Asthall Manor, near Burford, is home once again to a terrific collection of sculpture in stone.  Every other year the grounds are filled with a collection of inspiring and surprising works that are placed sensitively within the framework of this essentially English garden, drawing the visitor through the space and punctuating the views out across the Windrush valley.
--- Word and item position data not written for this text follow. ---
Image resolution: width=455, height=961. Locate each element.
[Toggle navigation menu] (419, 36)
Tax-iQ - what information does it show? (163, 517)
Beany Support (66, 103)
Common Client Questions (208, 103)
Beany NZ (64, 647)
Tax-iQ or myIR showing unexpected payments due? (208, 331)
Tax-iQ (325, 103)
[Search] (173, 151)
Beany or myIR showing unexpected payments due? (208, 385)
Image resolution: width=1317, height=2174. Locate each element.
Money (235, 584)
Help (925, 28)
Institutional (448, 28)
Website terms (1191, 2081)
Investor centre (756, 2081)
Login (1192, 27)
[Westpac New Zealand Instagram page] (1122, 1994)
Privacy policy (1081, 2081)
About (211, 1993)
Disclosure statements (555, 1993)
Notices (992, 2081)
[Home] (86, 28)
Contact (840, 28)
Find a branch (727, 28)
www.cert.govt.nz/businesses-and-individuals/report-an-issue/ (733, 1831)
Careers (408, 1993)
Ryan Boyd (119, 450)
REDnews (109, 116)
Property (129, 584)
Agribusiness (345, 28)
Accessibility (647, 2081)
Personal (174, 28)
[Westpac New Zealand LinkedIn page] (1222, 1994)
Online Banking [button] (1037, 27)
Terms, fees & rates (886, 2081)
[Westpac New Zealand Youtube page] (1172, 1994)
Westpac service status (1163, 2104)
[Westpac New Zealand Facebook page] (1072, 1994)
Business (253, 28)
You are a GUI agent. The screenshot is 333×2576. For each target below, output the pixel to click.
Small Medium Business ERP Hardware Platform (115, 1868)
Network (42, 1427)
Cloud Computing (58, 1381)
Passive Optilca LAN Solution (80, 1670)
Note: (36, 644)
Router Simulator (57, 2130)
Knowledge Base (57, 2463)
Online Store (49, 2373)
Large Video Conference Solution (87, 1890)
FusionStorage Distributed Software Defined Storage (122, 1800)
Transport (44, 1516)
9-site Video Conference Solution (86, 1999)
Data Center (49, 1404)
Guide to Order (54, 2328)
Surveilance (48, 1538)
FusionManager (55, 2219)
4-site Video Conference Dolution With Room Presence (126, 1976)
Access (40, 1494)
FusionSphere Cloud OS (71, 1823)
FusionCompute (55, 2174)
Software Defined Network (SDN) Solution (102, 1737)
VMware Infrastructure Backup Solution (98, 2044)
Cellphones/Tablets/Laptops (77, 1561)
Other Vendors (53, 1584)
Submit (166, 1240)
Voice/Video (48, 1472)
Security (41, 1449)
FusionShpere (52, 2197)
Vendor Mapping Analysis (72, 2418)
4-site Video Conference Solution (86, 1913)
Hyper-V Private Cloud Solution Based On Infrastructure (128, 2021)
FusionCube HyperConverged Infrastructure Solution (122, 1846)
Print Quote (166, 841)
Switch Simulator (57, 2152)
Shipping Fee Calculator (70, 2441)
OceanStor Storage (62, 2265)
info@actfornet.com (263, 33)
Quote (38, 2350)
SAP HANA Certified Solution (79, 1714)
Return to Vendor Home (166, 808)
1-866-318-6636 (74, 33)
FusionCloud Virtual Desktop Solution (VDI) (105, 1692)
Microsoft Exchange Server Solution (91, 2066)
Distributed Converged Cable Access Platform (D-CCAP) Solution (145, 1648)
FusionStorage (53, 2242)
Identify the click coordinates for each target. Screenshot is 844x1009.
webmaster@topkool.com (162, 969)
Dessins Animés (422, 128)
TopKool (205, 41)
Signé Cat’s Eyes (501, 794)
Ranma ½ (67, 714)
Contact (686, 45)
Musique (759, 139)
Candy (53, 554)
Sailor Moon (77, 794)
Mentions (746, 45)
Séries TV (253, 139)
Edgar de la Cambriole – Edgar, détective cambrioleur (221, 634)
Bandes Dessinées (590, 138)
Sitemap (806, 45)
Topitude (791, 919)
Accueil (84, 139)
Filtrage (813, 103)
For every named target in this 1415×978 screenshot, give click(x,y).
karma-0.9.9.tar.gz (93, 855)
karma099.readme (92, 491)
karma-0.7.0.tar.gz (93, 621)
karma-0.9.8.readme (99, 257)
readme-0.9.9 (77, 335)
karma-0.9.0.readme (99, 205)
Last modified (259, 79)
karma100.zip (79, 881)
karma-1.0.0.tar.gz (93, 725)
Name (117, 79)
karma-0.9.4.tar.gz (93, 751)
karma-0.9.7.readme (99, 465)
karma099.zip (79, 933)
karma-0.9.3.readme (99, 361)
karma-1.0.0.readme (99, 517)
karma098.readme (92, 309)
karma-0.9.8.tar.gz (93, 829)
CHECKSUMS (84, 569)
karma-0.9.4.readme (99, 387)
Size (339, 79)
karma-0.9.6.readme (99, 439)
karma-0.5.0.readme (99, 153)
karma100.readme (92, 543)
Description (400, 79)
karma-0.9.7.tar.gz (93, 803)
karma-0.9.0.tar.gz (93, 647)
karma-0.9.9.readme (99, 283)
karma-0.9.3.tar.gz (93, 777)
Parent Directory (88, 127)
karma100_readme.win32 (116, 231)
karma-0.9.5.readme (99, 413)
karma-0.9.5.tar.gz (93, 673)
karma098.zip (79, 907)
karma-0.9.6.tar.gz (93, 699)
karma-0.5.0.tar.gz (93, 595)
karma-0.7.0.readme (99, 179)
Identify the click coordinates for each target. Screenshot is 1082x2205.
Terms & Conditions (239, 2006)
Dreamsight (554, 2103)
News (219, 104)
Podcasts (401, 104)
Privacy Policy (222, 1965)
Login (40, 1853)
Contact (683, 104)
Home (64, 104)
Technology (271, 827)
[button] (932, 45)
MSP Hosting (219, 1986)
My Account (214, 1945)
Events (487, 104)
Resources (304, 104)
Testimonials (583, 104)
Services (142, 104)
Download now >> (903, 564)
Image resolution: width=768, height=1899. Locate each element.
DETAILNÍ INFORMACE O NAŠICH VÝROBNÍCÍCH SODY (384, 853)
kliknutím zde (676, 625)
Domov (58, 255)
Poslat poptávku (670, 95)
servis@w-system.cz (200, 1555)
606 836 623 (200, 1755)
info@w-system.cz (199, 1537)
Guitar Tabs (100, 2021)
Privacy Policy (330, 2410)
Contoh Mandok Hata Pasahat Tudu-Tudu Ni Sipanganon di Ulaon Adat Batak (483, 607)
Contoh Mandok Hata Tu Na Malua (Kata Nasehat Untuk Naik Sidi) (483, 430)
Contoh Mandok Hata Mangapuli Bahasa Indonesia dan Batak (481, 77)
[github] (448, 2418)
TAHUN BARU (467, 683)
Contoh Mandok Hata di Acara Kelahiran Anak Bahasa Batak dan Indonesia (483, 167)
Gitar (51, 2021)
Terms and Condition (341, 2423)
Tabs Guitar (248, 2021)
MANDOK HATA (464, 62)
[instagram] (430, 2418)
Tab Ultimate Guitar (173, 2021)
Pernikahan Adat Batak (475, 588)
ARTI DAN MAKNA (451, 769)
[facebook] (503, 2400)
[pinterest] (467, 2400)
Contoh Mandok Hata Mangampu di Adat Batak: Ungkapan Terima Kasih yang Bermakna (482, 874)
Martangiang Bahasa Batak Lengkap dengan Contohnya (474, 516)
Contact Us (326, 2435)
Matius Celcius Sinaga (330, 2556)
Twenty-six artists are represented this year.
The house, home to Baron Redesdale and his brood of Mitford offspring in the early twentieth century, now has a garden, constructed in 1998, by I and J Bannerman.  This couple, known for their blowsy formal-informal country-house style work on large projects - their best-known work is for the Prince of Wales at Highgrove, and demonstrate just how good a garden can look when it refers to the history of garden design while also updating the execution.  Clipped evergreens, placed to give contrast in leaf size and texture, delineate the space, with an abundance of early summer planting billowing about within and around - roses, paeonies, astrantias, alchemilla.  The planting is deceptively simple - great effects are achieved by having slightly different coloured forms of the same plant in close proximity - and the relaxed feel is due to self-seeding, carefully edited to leave paths just clear enough to negotiate.  The garden links to the surrounding countryside through areas of beautifully managed meadow planting, with densities of native wild plants that are just not found in the wild any more.  The garden is apparently maintained by a single gardener.
The sculpture is mainly abstract in nature, and the pieces sit quietly in groves of trees, emerge from swathes of meadow or dominate areas of lawn according to their character.  They have been placed with a sure eye, and accentuate the formal vistas within the garden or act as a counterpoint to a great view across the Cotswold landscape.
The show goes on until 11th July.
http://www.onformsculpture.co.uk/

Paul Ridley Design

Monday 14 June 2010

Garden Visiting

Gardens are open up and down the country.  Every week during the spring and summer thousands of private gardens are thrown open as part of the National Gardens Scheme, with private homeowners kindly sharing their garden with the general public.  Often a village will have co-ordinated opening, to make a visit well worthwhile. 
My nearest village had an open day on Sunday, with a number of gardens on show and teas in the church hall.  Variety is the key to open gardens - size of plot, planting style, plant collections and mood are all different, and there is something for every visitor to learn.  With a couple of designer colleagues I spent three hours logging hard-landscaping details, some intriguing plant combinations and a couple of very distinct design approaches. 
The dominant theme is, of course 'English Country' - roses are at their pristine best just now, with Nigella, catmints, Alchemilla, Campanulas and Geraniums all contributing to the look which is an essential part of the cultural scene both here and abroad, where it has so many other adherents.  There is a welcome move to extending the season in herbaceous gardens, with grasses and the later flowering families of perennials, but there is little to beat the early summer combinations which have defined the English style for the past century.  This is the look that has made British gardens famous, desired and emulated across the globe, wherever conditions allow.
There are garden makers with very different ideas and priorities, however, and the most striking of these yesterday was a garden, now about five years old, created in oriental style.  Working from an existing Japanese maple and a horizontally trained juniper, this garden was in a distinctly Japanese idiom, without being an exact copy.  No stone lanterns or bamboo water pourers were involved, but the scale and arrangements of the planting, the use of paving and pebbles and, particularly, two beautiful rectangular boulders, smoothed by river water, serving as steps between the levels of the site all contributed to the mood, evoking the contemplative gardens of the East without being a slavish fake.  It felt the most coherent in design terms, as one would hope - a single aesthetic and concept, followed through faithfully and maintained by the owners in the true spirit of the original design.
In another garden on a sloping site down to the river, bold terracing allowed for areas of very different feel - some formal, others less so, with the riverside meadow space home to large single-species groupings of shrubs, with pathways meandering between.  The image is from this same garden - the fruits of Chaenomeles, brown-purple in their immature state, against a sunny wall.